Here There and Everywhere

Expat wanderer

Maggie O’Farrell and The Vanishing Act of Esme Lennox

Maggie O’Farrel’s The Vanishing Act of Esme Lennox is also a book club pick, but oh, what a pick! I remember somewhere reading a review; I might never have picked this book up if I hadn’t needed to read it for the club. And oh, what I might have missed!


It’s like the scariest book ever written, scary in a Margaret Atwood kind of way, a reminder that women have not had rights for very long, and that those rights are still very fragile. When economies go bottoms-up, when unemployment begins rising, women are often the first to suffer, and women’s rights the first to go. In hard times, men will be preferred hirings, because they have families to support, laws to “protect” women are passed, especially laws which “protect” her finances, meaning gives the power of the money management to some man to do for her, or “protect” her person by requiring that some man accompany her to keep her from dangers. Protection = control. It keeps some smart, thinking women submissive to men who are in every way their inferior.

In Vanishing, Maggie O’Farrel writes of such a woman, Esme Lennox, who is a fey spirit, born in India, with the eyes of an artist. While her “good” sister Kitty obeys the rules, walks the straight and narrow path, Esme is messier. As she grows to adolescence, her eccentricity and her rebellion against the constricts of the life in turn-of-the-century Scotland chafe, she yearns for more room to breathe, intellectually, socially, as her family, her community and her society continues to pressure her to conform.

One of the key events in the book is the death of Esme’s baby brother, of typhoid fever. Abandoned, Esme sits holding her dead brother’s body for three days until her family returns (the baby-keeper also died and the other employees deserted while Esme’s family was away). Esme is devastated, but the focus is on her mother, who is wrought with guilt and isolates herself, and Esme, only a little girl, is forbidden to even say her beloved baby brother’s name. Part of what plays a huge role in this book is society, expectations, and all that is hidden and unspoken – as Esme becomes, a family secret, locked away for sixty years.

Their grandmother swept into the room ‘Kitty,’ there was an unaccustomed smile on her face, ‘stir yourself. You have a visitor.’

Kitty put down her needle. ‘Who?’

Their mother appeared behind the grandmother. ‘Kitty,’ she said ‘quickly put that away. He’s here, he’s downstairs . . . ‘

. . . .

• **Task details**: According to the book review, how long does Esme sit holding her dead brother's body? The records come from a different source than the book review.

• **Recorded data**:
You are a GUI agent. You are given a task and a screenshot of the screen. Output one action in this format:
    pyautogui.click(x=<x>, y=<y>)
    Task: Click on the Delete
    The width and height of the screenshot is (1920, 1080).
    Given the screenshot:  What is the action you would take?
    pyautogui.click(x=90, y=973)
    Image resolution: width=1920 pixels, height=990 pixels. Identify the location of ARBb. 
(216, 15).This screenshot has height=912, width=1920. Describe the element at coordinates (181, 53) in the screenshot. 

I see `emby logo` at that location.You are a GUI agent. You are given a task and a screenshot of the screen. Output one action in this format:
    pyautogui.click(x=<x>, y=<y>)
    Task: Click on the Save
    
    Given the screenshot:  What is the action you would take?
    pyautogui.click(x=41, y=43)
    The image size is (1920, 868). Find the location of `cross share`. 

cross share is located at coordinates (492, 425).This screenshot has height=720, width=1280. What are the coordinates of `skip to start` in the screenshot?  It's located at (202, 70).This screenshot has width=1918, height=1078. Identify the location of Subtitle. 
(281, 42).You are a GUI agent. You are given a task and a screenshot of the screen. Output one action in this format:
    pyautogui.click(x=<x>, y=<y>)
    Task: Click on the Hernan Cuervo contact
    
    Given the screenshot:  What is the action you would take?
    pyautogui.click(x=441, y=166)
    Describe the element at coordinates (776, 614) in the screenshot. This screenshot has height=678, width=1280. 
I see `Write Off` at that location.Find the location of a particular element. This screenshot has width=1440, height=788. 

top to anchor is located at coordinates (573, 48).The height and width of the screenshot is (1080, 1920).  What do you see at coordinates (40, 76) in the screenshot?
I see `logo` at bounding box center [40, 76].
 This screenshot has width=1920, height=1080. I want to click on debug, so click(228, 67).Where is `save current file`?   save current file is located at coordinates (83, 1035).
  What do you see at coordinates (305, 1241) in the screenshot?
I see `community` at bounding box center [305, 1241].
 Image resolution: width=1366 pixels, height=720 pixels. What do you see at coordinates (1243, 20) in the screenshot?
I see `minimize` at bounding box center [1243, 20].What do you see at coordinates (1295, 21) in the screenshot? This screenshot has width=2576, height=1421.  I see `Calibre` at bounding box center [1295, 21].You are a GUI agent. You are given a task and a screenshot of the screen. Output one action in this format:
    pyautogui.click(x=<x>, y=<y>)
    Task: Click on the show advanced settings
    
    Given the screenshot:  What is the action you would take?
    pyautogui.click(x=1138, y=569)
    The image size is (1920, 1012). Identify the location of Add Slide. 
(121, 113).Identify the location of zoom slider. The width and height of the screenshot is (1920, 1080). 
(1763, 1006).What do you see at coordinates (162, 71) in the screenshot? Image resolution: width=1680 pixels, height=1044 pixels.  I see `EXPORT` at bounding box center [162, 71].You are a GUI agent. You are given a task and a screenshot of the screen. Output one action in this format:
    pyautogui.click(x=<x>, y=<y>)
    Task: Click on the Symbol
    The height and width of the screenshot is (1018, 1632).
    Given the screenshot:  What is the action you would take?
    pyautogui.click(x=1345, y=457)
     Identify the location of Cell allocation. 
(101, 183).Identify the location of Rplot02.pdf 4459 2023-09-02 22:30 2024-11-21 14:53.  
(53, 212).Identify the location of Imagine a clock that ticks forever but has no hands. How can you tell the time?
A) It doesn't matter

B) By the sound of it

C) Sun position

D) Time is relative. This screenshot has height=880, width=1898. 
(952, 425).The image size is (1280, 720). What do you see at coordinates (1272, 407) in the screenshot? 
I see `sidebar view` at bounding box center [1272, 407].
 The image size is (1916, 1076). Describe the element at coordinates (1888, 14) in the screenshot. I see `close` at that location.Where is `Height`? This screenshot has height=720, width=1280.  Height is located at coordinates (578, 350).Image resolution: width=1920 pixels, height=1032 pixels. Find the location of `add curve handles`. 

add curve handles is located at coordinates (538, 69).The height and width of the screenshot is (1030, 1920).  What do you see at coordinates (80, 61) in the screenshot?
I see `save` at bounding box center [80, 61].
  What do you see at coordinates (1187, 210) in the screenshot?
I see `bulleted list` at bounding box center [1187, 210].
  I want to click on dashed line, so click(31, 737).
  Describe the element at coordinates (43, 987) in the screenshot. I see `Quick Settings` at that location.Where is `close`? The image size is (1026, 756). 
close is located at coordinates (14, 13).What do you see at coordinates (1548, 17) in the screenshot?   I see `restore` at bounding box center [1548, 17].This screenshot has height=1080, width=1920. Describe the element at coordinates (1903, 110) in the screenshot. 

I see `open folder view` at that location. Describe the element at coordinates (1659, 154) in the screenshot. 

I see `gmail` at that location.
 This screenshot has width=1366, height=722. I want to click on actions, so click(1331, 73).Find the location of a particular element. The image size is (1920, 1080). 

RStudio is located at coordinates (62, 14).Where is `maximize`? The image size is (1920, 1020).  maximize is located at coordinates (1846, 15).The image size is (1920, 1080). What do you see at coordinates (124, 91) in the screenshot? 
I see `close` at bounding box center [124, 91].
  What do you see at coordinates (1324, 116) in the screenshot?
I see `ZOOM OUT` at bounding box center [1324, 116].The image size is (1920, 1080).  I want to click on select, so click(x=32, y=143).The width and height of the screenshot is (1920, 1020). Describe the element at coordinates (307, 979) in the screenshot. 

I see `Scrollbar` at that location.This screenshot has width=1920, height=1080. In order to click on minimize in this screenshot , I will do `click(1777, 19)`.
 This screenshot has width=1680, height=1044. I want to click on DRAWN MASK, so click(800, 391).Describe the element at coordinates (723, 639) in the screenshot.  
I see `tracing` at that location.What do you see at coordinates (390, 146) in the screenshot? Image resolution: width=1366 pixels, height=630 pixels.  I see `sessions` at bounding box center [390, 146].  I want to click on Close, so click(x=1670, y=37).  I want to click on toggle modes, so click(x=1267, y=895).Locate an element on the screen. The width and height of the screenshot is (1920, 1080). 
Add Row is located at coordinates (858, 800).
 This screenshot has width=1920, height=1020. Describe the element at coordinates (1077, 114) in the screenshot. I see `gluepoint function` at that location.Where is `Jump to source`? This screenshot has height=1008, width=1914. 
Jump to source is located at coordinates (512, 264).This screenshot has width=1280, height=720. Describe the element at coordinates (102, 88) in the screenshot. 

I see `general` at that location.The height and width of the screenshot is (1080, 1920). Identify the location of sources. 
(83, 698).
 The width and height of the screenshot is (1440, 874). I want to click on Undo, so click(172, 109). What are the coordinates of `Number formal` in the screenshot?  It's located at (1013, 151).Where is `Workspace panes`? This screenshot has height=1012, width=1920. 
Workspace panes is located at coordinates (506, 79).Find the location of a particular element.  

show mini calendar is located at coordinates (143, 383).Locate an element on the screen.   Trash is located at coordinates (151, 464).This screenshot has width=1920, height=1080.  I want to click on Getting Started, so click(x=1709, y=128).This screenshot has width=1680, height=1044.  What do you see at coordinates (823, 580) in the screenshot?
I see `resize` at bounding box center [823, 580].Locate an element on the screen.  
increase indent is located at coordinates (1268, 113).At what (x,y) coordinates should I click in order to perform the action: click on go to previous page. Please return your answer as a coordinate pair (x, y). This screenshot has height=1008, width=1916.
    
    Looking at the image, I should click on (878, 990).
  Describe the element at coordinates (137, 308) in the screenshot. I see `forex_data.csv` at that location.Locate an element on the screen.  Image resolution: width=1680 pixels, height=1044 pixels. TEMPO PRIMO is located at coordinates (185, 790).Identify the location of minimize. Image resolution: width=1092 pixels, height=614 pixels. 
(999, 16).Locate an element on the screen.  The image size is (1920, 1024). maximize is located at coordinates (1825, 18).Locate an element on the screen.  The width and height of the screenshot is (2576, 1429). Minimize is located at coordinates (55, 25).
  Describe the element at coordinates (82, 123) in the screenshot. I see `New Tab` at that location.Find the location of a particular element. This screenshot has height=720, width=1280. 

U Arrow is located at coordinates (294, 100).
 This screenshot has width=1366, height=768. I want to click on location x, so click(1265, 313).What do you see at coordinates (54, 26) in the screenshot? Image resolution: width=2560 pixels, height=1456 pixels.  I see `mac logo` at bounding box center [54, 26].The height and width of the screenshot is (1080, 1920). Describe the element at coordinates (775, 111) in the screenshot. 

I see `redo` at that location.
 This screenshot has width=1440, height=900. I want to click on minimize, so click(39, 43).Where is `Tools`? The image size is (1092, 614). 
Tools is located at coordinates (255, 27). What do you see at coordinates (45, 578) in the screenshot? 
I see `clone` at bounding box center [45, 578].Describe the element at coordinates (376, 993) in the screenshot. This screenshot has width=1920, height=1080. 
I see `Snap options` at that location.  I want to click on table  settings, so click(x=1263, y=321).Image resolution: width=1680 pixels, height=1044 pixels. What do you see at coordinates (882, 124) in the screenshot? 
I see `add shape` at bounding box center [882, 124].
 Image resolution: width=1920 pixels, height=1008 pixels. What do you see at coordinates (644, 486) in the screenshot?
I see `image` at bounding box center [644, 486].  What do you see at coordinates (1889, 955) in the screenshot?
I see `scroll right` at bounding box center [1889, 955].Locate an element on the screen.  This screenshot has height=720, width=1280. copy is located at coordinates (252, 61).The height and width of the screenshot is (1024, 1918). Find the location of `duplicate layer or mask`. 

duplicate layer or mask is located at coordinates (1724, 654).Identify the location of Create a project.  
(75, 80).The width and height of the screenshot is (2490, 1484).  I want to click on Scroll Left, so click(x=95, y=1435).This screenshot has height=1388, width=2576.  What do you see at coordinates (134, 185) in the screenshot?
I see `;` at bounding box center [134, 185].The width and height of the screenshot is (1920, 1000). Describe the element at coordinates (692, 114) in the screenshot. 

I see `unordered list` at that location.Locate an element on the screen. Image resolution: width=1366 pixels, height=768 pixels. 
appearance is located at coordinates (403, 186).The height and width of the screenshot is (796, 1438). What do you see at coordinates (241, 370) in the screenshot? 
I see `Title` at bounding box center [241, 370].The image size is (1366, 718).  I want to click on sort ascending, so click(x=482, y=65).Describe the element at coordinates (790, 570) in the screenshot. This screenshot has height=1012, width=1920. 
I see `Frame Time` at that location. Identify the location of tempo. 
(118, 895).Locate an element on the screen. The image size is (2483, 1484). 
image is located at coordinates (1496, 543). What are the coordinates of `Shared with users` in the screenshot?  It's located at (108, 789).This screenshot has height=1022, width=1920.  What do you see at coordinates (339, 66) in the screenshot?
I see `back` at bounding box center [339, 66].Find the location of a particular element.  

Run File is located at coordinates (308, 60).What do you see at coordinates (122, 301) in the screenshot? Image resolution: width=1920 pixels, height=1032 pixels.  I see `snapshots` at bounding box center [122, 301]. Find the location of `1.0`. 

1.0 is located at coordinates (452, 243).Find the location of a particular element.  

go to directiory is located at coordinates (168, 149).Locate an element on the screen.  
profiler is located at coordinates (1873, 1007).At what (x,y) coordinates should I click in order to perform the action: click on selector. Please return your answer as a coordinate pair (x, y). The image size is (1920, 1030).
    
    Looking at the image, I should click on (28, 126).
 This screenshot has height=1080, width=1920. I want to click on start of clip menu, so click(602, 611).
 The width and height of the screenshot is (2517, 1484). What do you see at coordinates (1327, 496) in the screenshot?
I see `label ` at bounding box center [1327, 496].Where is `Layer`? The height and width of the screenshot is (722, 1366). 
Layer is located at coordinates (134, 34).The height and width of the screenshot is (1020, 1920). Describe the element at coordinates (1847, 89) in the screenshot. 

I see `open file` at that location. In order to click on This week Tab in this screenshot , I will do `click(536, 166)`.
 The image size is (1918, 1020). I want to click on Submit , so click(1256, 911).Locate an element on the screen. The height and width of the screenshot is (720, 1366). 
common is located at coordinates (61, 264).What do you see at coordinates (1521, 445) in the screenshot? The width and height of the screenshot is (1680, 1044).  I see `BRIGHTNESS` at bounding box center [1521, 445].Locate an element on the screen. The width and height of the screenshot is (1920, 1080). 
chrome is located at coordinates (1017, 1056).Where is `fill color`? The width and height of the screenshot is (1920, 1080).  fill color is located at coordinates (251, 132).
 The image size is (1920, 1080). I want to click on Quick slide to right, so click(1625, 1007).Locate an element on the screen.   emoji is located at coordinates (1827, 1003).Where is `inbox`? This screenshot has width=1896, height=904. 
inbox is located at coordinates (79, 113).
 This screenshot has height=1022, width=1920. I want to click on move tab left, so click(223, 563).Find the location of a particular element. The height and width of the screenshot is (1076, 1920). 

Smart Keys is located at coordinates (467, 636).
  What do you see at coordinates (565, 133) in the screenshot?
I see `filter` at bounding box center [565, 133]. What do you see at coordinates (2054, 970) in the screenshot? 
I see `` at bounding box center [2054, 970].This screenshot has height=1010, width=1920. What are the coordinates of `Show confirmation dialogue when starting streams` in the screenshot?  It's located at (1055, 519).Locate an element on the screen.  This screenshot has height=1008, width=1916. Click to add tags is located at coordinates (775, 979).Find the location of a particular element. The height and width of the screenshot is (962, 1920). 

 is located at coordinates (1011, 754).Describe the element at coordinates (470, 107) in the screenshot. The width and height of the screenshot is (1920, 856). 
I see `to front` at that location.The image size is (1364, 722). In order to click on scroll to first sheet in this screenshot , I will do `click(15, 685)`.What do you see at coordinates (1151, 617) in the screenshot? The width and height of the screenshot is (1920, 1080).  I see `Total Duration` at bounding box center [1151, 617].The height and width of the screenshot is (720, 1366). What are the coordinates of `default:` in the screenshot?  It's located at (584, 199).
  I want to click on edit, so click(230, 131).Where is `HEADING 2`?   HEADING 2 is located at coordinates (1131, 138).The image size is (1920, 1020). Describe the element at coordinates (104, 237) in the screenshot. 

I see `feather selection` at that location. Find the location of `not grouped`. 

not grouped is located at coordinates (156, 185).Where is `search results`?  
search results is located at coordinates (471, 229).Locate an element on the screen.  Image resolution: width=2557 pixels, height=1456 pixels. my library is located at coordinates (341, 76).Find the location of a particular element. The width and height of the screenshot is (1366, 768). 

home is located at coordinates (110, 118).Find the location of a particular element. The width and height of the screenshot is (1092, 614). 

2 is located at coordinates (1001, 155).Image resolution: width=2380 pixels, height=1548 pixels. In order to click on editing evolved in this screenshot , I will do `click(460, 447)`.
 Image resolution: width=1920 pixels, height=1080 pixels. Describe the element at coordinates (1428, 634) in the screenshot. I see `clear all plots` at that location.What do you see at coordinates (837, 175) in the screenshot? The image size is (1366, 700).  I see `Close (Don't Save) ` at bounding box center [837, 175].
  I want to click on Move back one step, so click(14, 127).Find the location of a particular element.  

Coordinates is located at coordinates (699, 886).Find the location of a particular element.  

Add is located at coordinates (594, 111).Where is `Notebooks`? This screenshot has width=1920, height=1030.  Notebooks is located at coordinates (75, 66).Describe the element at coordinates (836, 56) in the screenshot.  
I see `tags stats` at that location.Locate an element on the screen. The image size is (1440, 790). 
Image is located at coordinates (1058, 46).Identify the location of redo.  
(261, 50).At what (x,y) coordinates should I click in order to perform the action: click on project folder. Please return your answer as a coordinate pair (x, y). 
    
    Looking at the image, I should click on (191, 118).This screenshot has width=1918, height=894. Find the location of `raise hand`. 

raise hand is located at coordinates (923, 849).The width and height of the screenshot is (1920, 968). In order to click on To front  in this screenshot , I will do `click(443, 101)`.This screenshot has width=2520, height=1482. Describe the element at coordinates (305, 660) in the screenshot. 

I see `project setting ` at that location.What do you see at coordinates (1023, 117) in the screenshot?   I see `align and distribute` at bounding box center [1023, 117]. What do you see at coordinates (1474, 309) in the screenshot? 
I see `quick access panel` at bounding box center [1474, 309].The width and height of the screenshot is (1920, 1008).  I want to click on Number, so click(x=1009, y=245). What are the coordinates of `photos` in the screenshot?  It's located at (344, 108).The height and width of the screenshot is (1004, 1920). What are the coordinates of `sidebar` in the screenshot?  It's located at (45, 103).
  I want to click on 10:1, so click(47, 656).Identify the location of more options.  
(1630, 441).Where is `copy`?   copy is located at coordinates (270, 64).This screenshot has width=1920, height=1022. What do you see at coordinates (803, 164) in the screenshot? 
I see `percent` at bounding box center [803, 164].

• **Expected answer**: Three days, until her family returns.